## Exercise aim
Convert all the items below into a Markdown table with the columns Row and Line, giving each non-blank line its own numbered row.

## Materials provided
— START —

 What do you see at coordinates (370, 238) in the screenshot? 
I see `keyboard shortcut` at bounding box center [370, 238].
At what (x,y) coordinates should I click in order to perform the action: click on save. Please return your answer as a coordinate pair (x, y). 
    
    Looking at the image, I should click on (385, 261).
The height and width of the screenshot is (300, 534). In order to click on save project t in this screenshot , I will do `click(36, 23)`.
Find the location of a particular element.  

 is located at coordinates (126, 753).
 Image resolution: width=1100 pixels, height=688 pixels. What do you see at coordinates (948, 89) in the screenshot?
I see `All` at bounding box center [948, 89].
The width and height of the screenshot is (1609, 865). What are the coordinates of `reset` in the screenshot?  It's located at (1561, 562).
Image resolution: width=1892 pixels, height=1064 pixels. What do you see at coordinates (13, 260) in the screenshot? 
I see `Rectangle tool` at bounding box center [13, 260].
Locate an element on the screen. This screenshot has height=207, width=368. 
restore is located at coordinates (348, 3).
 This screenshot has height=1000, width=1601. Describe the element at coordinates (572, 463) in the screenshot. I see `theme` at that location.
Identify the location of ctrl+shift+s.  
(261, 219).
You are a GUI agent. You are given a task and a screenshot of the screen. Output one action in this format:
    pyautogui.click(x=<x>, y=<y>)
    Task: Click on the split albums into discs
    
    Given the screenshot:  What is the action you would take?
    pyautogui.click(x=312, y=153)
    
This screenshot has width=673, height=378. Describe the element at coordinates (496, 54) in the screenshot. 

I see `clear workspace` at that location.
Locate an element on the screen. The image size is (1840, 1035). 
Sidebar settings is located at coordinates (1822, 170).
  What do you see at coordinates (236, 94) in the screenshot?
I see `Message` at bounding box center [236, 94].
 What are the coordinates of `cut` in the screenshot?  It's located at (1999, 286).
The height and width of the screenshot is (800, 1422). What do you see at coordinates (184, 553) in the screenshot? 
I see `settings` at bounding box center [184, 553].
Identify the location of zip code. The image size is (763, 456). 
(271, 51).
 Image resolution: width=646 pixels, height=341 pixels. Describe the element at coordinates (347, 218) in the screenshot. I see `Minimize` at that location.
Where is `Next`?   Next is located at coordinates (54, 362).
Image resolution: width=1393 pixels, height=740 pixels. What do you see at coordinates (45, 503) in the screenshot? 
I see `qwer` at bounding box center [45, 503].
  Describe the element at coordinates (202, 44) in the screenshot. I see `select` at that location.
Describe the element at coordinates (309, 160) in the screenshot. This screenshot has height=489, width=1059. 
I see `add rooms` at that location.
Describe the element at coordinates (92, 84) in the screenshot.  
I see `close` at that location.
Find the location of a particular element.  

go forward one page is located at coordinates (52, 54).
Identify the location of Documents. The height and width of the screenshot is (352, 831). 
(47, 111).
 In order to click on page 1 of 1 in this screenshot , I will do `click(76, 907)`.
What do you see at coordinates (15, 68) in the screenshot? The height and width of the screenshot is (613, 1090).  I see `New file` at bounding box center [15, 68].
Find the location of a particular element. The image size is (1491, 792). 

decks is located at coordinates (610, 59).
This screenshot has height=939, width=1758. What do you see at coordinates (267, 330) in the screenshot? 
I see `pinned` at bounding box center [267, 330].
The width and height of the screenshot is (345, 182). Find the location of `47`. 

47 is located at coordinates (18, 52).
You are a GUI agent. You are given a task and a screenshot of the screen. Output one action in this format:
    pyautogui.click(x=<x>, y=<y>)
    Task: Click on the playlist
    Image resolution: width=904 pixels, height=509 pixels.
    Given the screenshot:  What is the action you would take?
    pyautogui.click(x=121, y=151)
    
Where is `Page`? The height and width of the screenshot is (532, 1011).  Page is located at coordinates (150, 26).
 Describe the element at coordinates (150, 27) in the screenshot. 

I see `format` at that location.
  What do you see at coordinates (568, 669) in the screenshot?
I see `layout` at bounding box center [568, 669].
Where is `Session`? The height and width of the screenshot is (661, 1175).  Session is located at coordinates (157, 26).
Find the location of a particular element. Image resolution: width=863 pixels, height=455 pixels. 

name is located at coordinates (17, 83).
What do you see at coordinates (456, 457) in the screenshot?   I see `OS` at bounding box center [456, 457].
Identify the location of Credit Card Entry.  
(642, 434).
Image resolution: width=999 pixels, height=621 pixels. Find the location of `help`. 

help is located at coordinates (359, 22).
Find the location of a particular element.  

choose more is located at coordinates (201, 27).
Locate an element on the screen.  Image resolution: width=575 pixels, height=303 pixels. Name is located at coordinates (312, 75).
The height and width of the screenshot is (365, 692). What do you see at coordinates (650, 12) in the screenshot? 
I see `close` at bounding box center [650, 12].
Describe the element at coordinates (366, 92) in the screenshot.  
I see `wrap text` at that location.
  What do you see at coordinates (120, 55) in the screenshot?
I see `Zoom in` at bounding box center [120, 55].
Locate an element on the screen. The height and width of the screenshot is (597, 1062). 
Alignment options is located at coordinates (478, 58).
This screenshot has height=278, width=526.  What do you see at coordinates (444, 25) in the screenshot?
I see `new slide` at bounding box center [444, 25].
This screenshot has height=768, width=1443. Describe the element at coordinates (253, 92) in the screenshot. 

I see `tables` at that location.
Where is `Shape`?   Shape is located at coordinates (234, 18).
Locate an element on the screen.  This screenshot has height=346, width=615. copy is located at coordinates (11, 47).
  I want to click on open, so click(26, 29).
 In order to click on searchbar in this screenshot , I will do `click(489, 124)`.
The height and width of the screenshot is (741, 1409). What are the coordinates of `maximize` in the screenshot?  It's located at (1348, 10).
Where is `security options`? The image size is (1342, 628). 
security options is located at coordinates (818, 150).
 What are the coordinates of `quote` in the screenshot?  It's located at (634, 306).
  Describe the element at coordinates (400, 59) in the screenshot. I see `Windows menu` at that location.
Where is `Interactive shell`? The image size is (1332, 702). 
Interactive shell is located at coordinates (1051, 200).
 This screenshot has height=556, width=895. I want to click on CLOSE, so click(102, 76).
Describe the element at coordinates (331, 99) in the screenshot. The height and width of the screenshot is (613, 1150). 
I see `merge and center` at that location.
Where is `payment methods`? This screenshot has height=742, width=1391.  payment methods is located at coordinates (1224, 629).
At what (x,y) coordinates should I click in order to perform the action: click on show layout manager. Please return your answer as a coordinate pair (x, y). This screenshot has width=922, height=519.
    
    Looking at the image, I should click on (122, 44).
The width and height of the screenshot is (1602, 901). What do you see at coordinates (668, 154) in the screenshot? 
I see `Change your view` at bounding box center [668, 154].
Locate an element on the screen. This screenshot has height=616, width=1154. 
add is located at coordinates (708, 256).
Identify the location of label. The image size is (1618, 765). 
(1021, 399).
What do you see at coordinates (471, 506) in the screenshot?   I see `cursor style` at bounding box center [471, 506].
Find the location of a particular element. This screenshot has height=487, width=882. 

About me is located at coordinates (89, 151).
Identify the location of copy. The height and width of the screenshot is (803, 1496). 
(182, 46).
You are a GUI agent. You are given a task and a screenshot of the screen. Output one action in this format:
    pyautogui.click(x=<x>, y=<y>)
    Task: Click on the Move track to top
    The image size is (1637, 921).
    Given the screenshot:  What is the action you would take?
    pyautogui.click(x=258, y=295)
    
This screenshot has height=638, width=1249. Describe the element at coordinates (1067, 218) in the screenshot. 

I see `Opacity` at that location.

— END —

## Task output
| Row | Line |
|---|---|
| 1 |  What do you see at coordinates (370, 238) in the screenshot?  |
| 2 | I see `keyboard shortcut` at bounding box center [370, 238]. |
| 3 | At what (x,y) coordinates should I click in order to perform the action: click on save. Please return your answer as a coordinate pair (x, y).  |
| 4 |     Looking at the image, I should click on (385, 261). |
| 5 | The height and width of the screenshot is (300, 534). In order to click on save project t in this screenshot , I will do `click(36, 23)`. |
| 6 | Find the location of a particular element.   |
| 7 |  is located at coordinates (126, 753). |
| 8 |  Image resolution: width=1100 pixels, height=688 pixels. What do you see at coordinates (948, 89) in the screenshot? |
| 9 | I see `All` at bounding box center [948, 89]. |
| 10 | The width and height of the screenshot is (1609, 865). What are the coordinates of `reset` in the screenshot?  It's located at (1561, 562). |
| 11 | Image resolution: width=1892 pixels, height=1064 pixels. What do you see at coordinates (13, 260) in the screenshot?  |
| 12 | I see `Rectangle tool` at bounding box center [13, 260]. |
| 13 | Locate an element on the screen. This screenshot has height=207, width=368.  |
| 14 | restore is located at coordinates (348, 3). |
| 15 |  This screenshot has height=1000, width=1601. Describe the element at coordinates (572, 463) in the screenshot. I see `theme` at that location. |
| 16 | Identify the location of ctrl+shift+s.   |
| 17 | (261, 219). |
| 18 | You are a GUI agent. You are given a task and a screenshot of the screen. Output one action in this format: |
| 19 |     pyautogui.click(x=<x>, y=<y>) |
| 20 |     Task: Click on the split albums into discs |
| 21 |     Given the screenshot:  What is the action you would take? |
| 22 |     pyautogui.click(x=312, y=153) |
| 23 | This screenshot has width=673, height=378. Describe the element at coordinates (496, 54) in the screenshot.  |
| 24 | I see `clear workspace` at that location. |
| 25 | Locate an element on the screen. The image size is (1840, 1035).  |
| 26 | Sidebar settings is located at coordinates (1822, 170). |
| 27 |   What do you see at coordinates (236, 94) in the screenshot? |
| 28 | I see `Message` at bounding box center [236, 94]. |
| 29 |  What are the coordinates of `cut` in the screenshot?  It's located at (1999, 286). |
| 30 | The height and width of the screenshot is (800, 1422). What do you see at coordinates (184, 553) in the screenshot?  |
| 31 | I see `settings` at bounding box center [184, 553]. |
| 32 | Identify the location of zip code. The image size is (763, 456).  |
| 33 | (271, 51). |
| 34 |  Image resolution: width=646 pixels, height=341 pixels. Describe the element at coordinates (347, 218) in the screenshot. I see `Minimize` at that location. |
| 35 | Where is `Next`?   Next is located at coordinates (54, 362). |
| 36 | Image resolution: width=1393 pixels, height=740 pixels. What do you see at coordinates (45, 503) in the screenshot?  |
| 37 | I see `qwer` at bounding box center [45, 503]. |
| 38 |   Describe the element at coordinates (202, 44) in the screenshot. I see `select` at that location. |
| 39 | Describe the element at coordinates (309, 160) in the screenshot. This screenshot has height=489, width=1059.  |
| 40 | I see `add rooms` at that location. |
| 41 | Describe the element at coordinates (92, 84) in the screenshot.   |
| 42 | I see `close` at that location. |
| 43 | Find the location of a particular element.   |
| 44 | go forward one page is located at coordinates (52, 54). |
| 45 | Identify the location of Documents. The height and width of the screenshot is (352, 831).  |
| 46 | (47, 111). |
| 47 |  In order to click on page 1 of 1 in this screenshot , I will do `click(76, 907)`. |
| 48 | What do you see at coordinates (15, 68) in the screenshot? The height and width of the screenshot is (613, 1090).  I see `New file` at bounding box center [15, 68]. |
| 49 | Find the location of a particular element. The image size is (1491, 792).  |
| 50 | decks is located at coordinates (610, 59). |
| 51 | This screenshot has height=939, width=1758. What do you see at coordinates (267, 330) in the screenshot?  |
| 52 | I see `pinned` at bounding box center [267, 330]. |
| 53 | The width and height of the screenshot is (345, 182). Find the location of `47`.  |
| 54 | 47 is located at coordinates (18, 52). |
| 55 | You are a GUI agent. You are given a task and a screenshot of the screen. Output one action in this format: |
| 56 |     pyautogui.click(x=<x>, y=<y>) |
| 57 |     Task: Click on the playlist |
| 58 |     Image resolution: width=904 pixels, height=509 pixels. |
| 59 |     Given the screenshot:  What is the action you would take? |
| 60 |     pyautogui.click(x=121, y=151) |
| 61 | Where is `Page`? The height and width of the screenshot is (532, 1011).  Page is located at coordinates (150, 26). |
| 62 |  Describe the element at coordinates (150, 27) in the screenshot.  |
| 63 | I see `format` at that location. |
| 64 |   What do you see at coordinates (568, 669) in the screenshot? |
| 65 | I see `layout` at bounding box center [568, 669]. |
| 66 | Where is `Session`? The height and width of the screenshot is (661, 1175).  Session is located at coordinates (157, 26). |
| 67 | Find the location of a particular element. Image resolution: width=863 pixels, height=455 pixels.  |
| 68 | name is located at coordinates (17, 83). |
| 69 | What do you see at coordinates (456, 457) in the screenshot?   I see `OS` at bounding box center [456, 457]. |
| 70 | Identify the location of Credit Card Entry.   |
| 71 | (642, 434). |
| 72 | Image resolution: width=999 pixels, height=621 pixels. Find the location of `help`.  |
| 73 | help is located at coordinates (359, 22). |
| 74 | Find the location of a particular element.   |
| 75 | choose more is located at coordinates (201, 27). |
| 76 | Locate an element on the screen.  Image resolution: width=575 pixels, height=303 pixels. Name is located at coordinates (312, 75). |
| 77 | The height and width of the screenshot is (365, 692). What do you see at coordinates (650, 12) in the screenshot?  |
| 78 | I see `close` at bounding box center [650, 12]. |
| 79 | Describe the element at coordinates (366, 92) in the screenshot.   |
| 80 | I see `wrap text` at that location. |
| 81 |   What do you see at coordinates (120, 55) in the screenshot? |
| 82 | I see `Zoom in` at bounding box center [120, 55]. |
| 83 | Locate an element on the screen. The height and width of the screenshot is (597, 1062).  |
| 84 | Alignment options is located at coordinates (478, 58). |
| 85 | This screenshot has height=278, width=526.  What do you see at coordinates (444, 25) in the screenshot? |
| 86 | I see `new slide` at bounding box center [444, 25]. |
| 87 | This screenshot has height=768, width=1443. Describe the element at coordinates (253, 92) in the screenshot.  |
| 88 | I see `tables` at that location. |
| 89 | Where is `Shape`?   Shape is located at coordinates (234, 18). |
| 90 | Locate an element on the screen.  This screenshot has height=346, width=615. copy is located at coordinates (11, 47). |
| 91 |   I want to click on open, so click(26, 29). |
| 92 |  In order to click on searchbar in this screenshot , I will do `click(489, 124)`. |
| 93 | The height and width of the screenshot is (741, 1409). What are the coordinates of `maximize` in the screenshot?  It's located at (1348, 10). |
| 94 | Where is `security options`? The image size is (1342, 628).  |
| 95 | security options is located at coordinates (818, 150). |
| 96 |  What are the coordinates of `quote` in the screenshot?  It's located at (634, 306). |
| 97 |   Describe the element at coordinates (400, 59) in the screenshot. I see `Windows menu` at that location. |
| 98 | Where is `Interactive shell`? The image size is (1332, 702).  |
| 99 | Interactive shell is located at coordinates (1051, 200). |
| 100 |  This screenshot has height=556, width=895. I want to click on CLOSE, so click(102, 76). |
| 101 | Describe the element at coordinates (331, 99) in the screenshot. The height and width of the screenshot is (613, 1150).  |
| 102 | I see `merge and center` at that location. |
| 103 | Where is `payment methods`? This screenshot has height=742, width=1391.  payment methods is located at coordinates (1224, 629). |
| 104 | At what (x,y) coordinates should I click in order to perform the action: click on show layout manager. Please return your answer as a coordinate pair (x, y). This screenshot has width=922, height=519. |
| 105 |     Looking at the image, I should click on (122, 44). |
| 106 | The width and height of the screenshot is (1602, 901). What do you see at coordinates (668, 154) in the screenshot?  |
| 107 | I see `Change your view` at bounding box center [668, 154]. |
| 108 | Locate an element on the screen. This screenshot has height=616, width=1154.  |
| 109 | add is located at coordinates (708, 256). |
| 110 | Identify the location of label. The image size is (1618, 765).  |
| 111 | (1021, 399). |
| 112 | What do you see at coordinates (471, 506) in the screenshot?   I see `cursor style` at bounding box center [471, 506]. |
| 113 | Find the location of a particular element. This screenshot has height=487, width=882.  |
| 114 | About me is located at coordinates (89, 151). |
| 115 | Identify the location of copy. The height and width of the screenshot is (803, 1496).  |
| 116 | (182, 46). |
| 117 | You are a GUI agent. You are given a task and a screenshot of the screen. Output one action in this format: |
| 118 |     pyautogui.click(x=<x>, y=<y>) |
| 119 |     Task: Click on the Move track to top |
| 120 |     The image size is (1637, 921). |
| 121 |     Given the screenshot:  What is the action you would take? |
| 122 |     pyautogui.click(x=258, y=295) |
| 123 | This screenshot has height=638, width=1249. Describe the element at coordinates (1067, 218) in the screenshot.  |
| 124 | I see `Opacity` at that location. |